### Your goal
Using the records below, transcribe word for word the stretch from the line that contains "annobin-annocheck-13.08-1.fc44.x86_64.rpm (1113, 1104)" through the line that contains "Poodle Mix (190, 57)", both end lines included, and nothing else.

(Exercise inputs)

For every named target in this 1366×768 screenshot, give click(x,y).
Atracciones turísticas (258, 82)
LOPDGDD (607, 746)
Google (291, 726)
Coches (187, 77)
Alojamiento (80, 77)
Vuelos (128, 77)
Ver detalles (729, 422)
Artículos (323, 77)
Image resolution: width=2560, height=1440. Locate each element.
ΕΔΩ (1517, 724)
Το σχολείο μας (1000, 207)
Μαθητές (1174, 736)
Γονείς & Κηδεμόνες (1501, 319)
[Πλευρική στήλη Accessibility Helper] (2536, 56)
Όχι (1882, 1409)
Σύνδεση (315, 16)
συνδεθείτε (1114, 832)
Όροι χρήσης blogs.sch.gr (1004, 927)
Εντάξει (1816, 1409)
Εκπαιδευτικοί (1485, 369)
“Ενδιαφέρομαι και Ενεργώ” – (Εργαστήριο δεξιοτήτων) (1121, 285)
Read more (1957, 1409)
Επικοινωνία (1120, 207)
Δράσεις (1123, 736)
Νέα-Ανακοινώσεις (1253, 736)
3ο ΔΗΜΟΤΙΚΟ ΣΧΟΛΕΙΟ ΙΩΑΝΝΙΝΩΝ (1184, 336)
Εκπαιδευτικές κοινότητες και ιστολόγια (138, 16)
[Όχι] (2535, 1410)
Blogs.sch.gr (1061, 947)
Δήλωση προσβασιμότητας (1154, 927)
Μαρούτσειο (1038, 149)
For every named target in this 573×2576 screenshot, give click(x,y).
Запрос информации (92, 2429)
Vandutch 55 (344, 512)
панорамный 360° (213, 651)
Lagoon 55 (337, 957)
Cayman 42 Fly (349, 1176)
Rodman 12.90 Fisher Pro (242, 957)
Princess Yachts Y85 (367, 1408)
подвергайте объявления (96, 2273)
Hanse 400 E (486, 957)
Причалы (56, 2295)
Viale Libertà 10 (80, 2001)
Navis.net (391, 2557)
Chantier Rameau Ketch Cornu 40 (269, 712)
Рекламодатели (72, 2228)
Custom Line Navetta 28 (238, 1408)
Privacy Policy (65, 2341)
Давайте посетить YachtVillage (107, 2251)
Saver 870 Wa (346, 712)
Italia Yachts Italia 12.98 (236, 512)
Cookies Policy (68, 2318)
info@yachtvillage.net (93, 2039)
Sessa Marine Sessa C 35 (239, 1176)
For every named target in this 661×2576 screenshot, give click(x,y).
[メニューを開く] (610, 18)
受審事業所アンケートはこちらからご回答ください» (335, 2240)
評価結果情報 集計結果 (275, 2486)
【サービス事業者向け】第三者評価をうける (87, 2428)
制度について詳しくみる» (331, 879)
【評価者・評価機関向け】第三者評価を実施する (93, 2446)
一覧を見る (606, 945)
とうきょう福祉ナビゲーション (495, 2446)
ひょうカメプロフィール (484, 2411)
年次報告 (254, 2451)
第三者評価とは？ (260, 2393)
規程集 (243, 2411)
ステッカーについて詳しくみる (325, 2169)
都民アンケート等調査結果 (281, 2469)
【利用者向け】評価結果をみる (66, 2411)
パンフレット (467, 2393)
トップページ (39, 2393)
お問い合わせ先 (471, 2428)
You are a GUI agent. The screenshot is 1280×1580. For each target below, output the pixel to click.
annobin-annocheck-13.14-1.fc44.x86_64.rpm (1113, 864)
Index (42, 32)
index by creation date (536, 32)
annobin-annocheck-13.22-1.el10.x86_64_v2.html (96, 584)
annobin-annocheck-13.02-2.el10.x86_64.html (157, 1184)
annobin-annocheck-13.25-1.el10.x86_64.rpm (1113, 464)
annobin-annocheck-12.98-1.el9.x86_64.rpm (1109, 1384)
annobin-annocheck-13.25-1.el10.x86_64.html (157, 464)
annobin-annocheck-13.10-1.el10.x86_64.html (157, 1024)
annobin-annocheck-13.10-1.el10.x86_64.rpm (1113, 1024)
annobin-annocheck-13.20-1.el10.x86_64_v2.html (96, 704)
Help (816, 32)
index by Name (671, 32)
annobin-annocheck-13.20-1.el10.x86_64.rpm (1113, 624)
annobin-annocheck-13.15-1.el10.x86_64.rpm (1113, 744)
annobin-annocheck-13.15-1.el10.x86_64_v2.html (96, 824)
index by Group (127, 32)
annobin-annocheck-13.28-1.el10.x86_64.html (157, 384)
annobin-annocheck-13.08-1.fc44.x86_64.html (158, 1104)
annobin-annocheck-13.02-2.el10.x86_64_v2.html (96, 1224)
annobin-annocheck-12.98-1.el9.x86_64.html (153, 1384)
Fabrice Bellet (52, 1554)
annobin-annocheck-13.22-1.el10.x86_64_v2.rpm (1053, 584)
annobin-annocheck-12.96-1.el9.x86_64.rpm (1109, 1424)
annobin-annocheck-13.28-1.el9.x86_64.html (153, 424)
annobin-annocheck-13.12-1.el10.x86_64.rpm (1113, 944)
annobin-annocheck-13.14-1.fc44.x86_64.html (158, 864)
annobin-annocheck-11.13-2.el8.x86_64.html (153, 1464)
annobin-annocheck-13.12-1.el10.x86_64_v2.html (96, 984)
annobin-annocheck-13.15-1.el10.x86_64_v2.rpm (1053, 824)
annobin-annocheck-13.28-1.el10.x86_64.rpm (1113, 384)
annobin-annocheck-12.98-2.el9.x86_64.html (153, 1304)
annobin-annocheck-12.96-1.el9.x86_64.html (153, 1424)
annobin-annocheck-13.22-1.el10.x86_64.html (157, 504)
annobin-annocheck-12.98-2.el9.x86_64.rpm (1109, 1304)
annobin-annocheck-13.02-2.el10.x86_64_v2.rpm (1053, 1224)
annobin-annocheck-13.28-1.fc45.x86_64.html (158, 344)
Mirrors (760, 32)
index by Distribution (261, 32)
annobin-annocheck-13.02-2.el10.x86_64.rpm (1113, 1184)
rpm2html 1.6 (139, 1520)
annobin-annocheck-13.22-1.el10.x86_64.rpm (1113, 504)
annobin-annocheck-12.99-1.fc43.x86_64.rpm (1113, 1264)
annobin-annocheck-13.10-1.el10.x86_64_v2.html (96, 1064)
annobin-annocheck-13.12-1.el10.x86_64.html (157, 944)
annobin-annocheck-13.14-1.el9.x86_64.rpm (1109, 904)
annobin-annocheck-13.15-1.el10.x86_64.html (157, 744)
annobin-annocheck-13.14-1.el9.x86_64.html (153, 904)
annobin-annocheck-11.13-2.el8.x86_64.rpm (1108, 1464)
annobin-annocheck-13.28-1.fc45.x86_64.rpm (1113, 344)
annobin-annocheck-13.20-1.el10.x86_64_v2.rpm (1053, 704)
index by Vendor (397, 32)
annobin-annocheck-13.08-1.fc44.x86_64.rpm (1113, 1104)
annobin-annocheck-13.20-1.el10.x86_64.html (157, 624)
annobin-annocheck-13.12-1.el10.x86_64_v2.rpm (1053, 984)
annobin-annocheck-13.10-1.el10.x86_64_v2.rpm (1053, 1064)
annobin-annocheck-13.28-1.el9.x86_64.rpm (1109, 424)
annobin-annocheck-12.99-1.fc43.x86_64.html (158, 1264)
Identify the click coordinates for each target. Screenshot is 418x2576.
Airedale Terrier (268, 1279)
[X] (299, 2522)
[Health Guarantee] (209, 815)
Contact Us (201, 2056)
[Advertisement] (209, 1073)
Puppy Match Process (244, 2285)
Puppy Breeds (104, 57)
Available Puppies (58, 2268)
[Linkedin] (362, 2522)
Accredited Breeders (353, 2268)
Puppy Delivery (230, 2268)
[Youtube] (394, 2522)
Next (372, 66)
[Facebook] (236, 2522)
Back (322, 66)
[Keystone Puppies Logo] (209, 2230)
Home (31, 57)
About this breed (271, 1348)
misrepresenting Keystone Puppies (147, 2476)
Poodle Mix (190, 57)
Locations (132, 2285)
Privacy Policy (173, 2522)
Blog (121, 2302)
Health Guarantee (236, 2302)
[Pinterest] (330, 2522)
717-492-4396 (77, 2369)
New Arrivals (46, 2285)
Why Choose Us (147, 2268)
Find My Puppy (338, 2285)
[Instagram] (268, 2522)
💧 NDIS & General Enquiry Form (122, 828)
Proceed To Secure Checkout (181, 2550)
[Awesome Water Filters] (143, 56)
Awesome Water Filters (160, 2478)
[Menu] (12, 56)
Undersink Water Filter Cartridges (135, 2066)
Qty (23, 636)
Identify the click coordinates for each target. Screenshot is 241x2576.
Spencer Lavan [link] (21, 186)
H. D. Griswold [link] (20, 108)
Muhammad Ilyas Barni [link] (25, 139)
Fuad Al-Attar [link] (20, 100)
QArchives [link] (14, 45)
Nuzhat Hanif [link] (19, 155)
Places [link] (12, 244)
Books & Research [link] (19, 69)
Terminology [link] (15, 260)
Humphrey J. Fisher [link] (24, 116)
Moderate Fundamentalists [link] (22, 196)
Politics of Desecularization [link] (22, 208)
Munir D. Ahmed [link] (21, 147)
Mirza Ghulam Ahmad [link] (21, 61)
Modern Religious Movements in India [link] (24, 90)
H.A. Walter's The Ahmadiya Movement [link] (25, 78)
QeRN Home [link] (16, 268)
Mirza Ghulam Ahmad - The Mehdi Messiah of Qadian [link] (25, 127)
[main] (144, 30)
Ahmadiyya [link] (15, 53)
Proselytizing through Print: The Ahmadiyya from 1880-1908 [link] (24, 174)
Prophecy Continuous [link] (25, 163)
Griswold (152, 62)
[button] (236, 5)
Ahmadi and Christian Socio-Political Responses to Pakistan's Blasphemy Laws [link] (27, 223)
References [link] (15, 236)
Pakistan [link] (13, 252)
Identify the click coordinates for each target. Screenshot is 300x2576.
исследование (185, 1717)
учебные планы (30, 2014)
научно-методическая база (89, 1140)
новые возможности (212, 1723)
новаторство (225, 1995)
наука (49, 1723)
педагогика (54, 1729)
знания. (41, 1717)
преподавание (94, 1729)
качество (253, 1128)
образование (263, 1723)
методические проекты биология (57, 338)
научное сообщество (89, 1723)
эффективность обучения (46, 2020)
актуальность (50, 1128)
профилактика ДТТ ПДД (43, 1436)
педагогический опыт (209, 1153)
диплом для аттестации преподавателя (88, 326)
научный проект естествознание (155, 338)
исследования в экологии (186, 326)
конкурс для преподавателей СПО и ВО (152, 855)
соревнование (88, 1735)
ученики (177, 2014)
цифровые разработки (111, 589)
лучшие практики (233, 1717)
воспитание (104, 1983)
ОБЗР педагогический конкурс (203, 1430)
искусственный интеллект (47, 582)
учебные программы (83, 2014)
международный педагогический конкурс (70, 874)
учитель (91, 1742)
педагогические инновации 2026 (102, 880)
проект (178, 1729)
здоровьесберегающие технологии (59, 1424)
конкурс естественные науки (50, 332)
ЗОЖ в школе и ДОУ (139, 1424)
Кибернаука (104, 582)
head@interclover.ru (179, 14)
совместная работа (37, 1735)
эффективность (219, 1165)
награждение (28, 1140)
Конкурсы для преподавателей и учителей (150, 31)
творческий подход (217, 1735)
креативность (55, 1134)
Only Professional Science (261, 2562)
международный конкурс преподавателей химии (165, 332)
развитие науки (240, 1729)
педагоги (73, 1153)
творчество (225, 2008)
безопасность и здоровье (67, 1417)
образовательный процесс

(End Exercise inputs)

### Solved exercise
annobin-annocheck-13.08-1.fc44.x86_64.rpm (1113, 1104)
annobin-annocheck-13.20-1.el10.x86_64.html (157, 624)
annobin-annocheck-13.12-1.el10.x86_64_v2.rpm (1053, 984)
annobin-annocheck-13.10-1.el10.x86_64_v2.rpm (1053, 1064)
annobin-annocheck-13.28-1.el9.x86_64.rpm (1109, 424)
annobin-annocheck-12.99-1.fc43.x86_64.html (158, 1264)
Identify the click coordinates for each target. Screenshot is 418x2576.
Airedale Terrier (268, 1279)
[X] (299, 2522)
[Health Guarantee] (209, 815)
Contact Us (201, 2056)
[Advertisement] (209, 1073)
Puppy Match Process (244, 2285)
Puppy Breeds (104, 57)
Available Puppies (58, 2268)
[Linkedin] (362, 2522)
Accredited Breeders (353, 2268)
Puppy Delivery (230, 2268)
[Youtube] (394, 2522)
Next (372, 66)
[Facebook] (236, 2522)
Back (322, 66)
[Keystone Puppies Logo] (209, 2230)
Home (31, 57)
About this breed (271, 1348)
misrepresenting Keystone Puppies (147, 2476)
Poodle Mix (190, 57)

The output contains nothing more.